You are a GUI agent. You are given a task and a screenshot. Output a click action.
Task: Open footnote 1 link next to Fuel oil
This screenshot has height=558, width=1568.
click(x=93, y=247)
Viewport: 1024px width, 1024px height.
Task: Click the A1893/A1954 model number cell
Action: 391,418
============================================================
> [Instructions to follow]: The answer is all of the material, given again exactly.

> [The answer]:
You are a GUI agent. You are given a task and a screenshot. Output a click action.
Task: Open footnote 1 link next to Fuel oil
This screenshot has height=558, width=1568.
click(x=93, y=247)
Viewport: 1024px width, 1024px height.
Task: Click the A1893/A1954 model number cell
Action: 391,418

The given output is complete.